** START OF Document excerpt **

The gamma code has code lengths 1 + 2 floor(log_2(x)), for x a positive integer, and is close to optimal if x is distributed according to a power law. Being a universal code, it also guarantees that in the worst case, the expected code length is no more than 3 times the entropy of the empirical distribution of x, as long as probability decreases with increasing x. For details on the gamma code, see:
"Universal Codeword Sets and Representations of the Integers"
P. Elias
https://doi.org/10.1109/TIT.1975.1055349
Given a signed integer, run_length_gamma_encode encodes zeros using a run-length code, the sign using a uniform bit, and applies the gamma code to the magnitude.
The penalty applied by this class is given by:
log((abs(x) + alpha) / alpha)
This encourages x to follow a symmetrized power law, but only approximately for alpha > 0. Without alpha, the penalty would have a singularity at zero. Setting alpha to a small positive value ensures that the penalty is non-negative, and that its gradients are useful for optimization.
| Args | |
|---|---|
| coding_rank | Integer. Number of innermost dimensions considered a coding unit. Each coding unit is compressed to its own bit string, and the estimated rate is summed over each coding unit in bits(). |
| alpha | Float. Regularization parameter preventing gradient singularity around zero. |
| bottleneck_dtype | tf.dtypes.DType. Data type of bottleneck tensor. Defaults to tf.keras.mixed_precision.global_policy().compute_dtype. |
| Attributes | |
|---|---|
| alpha | Alpha parameter. |
| bottleneck_dtype | Data type of the bottleneck tensor. |
| coding_rank | Number of innermost dimensions considered a coding unit. |
| name | Returns the name of this module as passed or determined in the ctor. |
| name_scope | Returns a tf.name_scope instance for this class. |
| non_trainable_variables | Sequence of non-trainable variables owned by this module and its submodules. |
| submodules | Sequence of all sub-modules.Submodules are modules which are properties of this module, or found as properties of modules which are properties of this module (and so on). a = tf.Module() b = tf.Module() c = tf.Module() a.b = b b.c = c list(a.submodules) == [b, c] True list(b.submodules) == [c] True list(c.submodules) == [] True |
| trainable_variables | Sequence of trainable variables owned by this module and its submodules. |
| variables | Sequence of variables owned by this module and its submodules. |
Methods
compress
compress(
bottleneck
)
Compresses a floating-point tensor.

** END OF Document excerpt **
** START OF Supplied data **

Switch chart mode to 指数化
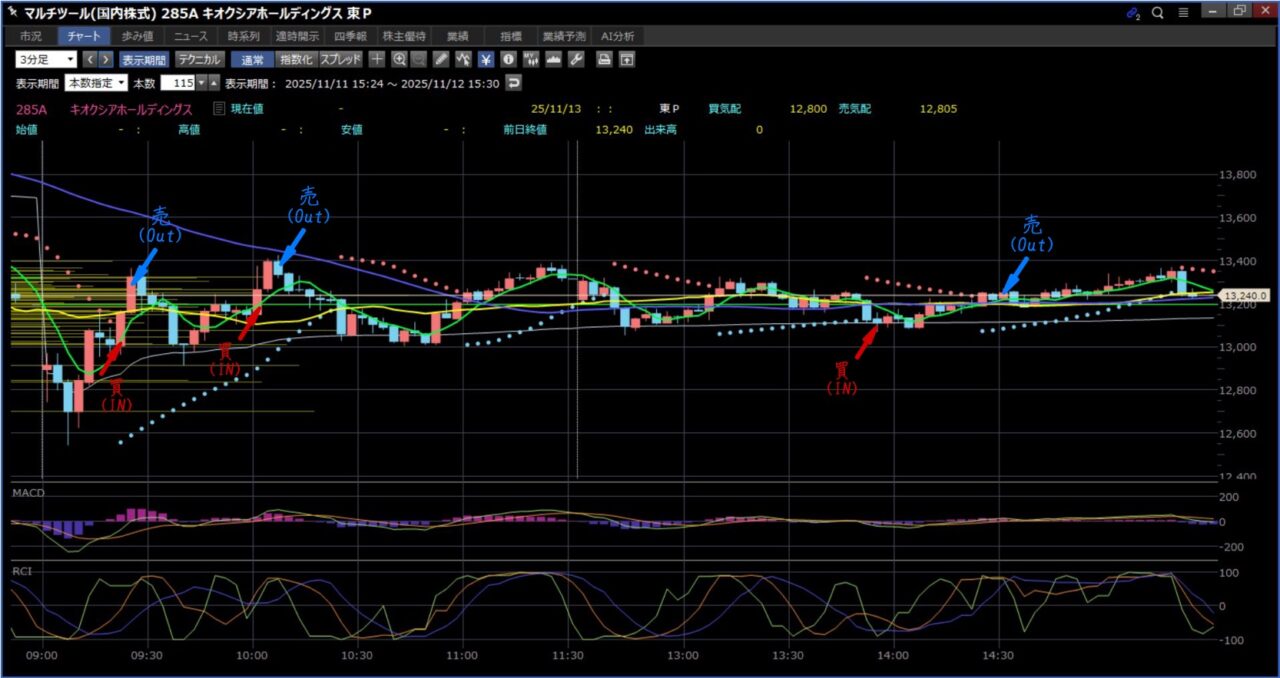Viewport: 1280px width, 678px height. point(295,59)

** END OF Supplied data **
** START OF Supplied data **

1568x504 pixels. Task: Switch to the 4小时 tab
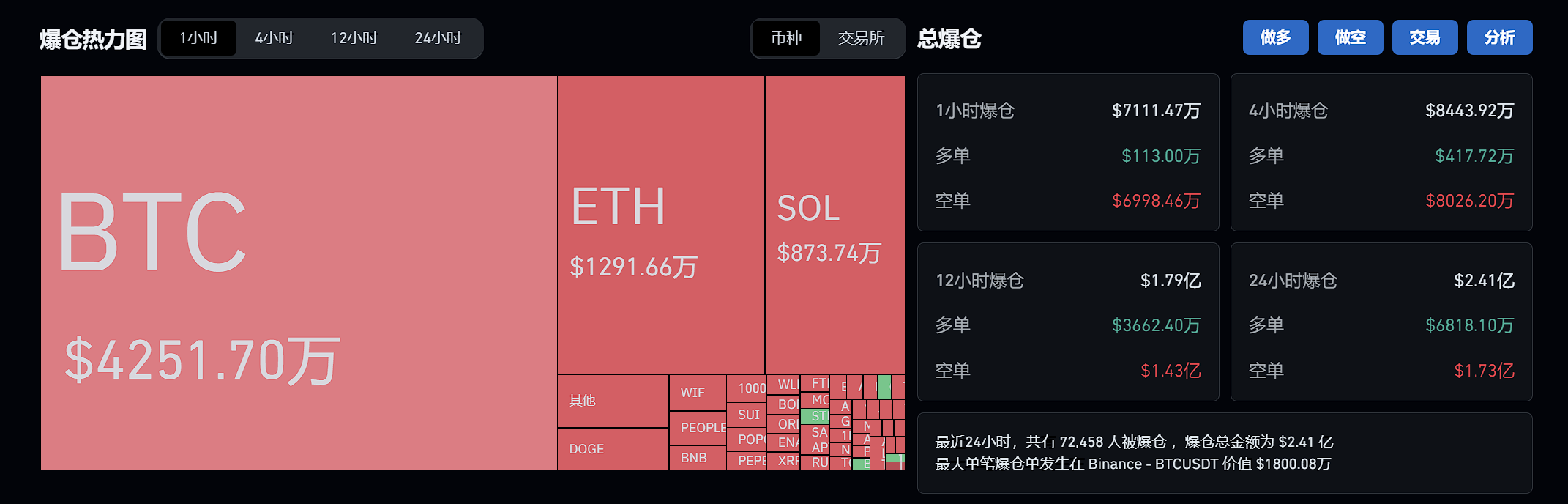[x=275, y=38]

** END OF Supplied data **

■ **Exercise task 1**: Reproduce the portion of the run-length gamma documentation that opens with the words "The penalty applied" and closes with "useful for optimization.".
■ **Exercise task 2**:
Answer these questions on the run-length gamma documentation:
(a) Which code does run_length_gamma_encode apply to the magnitude of a signed integer?
(b) What does the alpha argument prevent?
(c) What is the default value of bottleneck_dtype?
■ **Exercise task 3**: Continue the run-length gamma documentation from the point at which it stops.
The records were taken from a source separate from the run-length gamma documentation.

■ **Written reply 1**:
The penalty applied by this class is given by:
log((abs(x) + alpha) / alpha)
This encourages x to follow a symmetrized power law, but only approximately for alpha > 0. Without alpha, the penalty would have a singularity at zero. Setting alpha to a small positive value ensures that the penalty is non-negative, and that its gradients are useful for optimization.

■ **Written reply 2**:
(a) The gamma code.
(b) A gradient singularity around zero.
(c) tf.keras.mixed_precision.global_policy().compute_dtype.

■ **Written reply 3**:
Compresses the tensor to bit strings. bottleneck is first quantized as in quantize(), and then compressed using the run-length gamma code. The quantized tensor can later be recovered by calling decompress().
The innermost self.coding_rank dimensions are treated as one coding unit, i.e. are compressed into one string each. Any additional dimensions to the left are treated as batch dimensions.
| Args | |
|---|---|
| bottleneck | tf.Tensor containing the data to be compressed. Must have at least self.coding_rank dimensions. |
| Returns |
|---|
| A tf.Tensor having the same shape as bottleneck without theself.coding_rank innermost dimensions, containing a string for each coding unit. |
decompress
decompress(
strings, code_shape
)
Decompresses a tensor.
Reconstructs the quantized tensor from bit strings produced by compress().
| Args | |
|---|---|
| strings | tf.Tensor containing the compressed bit strings. |
| code_shape | Shape of innermost dimensions of the output tf.Tensor. |
| Returns |
|---|
| A tf.Tensor of shape tf.shape(strings) + code_shape. |
penalty
penalty(
bottleneck
)
Computes penalty encouraging compressibility.
| Args | |
|---|---|
| bottleneck | tf.Tensor containing the data to be compressed. Must have at least self.coding_rank dimensions. |
| Returns |
|---|
| Penalty value, which has the same shape as bottleneck without theself.coding_rank innermost dimensions. |
quantize
quantize(
bottleneck
)
Quantizes a floating-point bottleneck tensor.
The tensor is rounded to integer values. The gradient of this rounding operation is overridden with the identity (straight-through gradient estimator).
| Args | |
|---|---|
| bottleneck | tf.Tensor containing the data to be quantized. |
| Returns |
|---|
| A tf.Tensor containing the quantized values. |
with_name_scope
@classmethod
with_name_scope( method )
Decorator to automatically enter the module name scope.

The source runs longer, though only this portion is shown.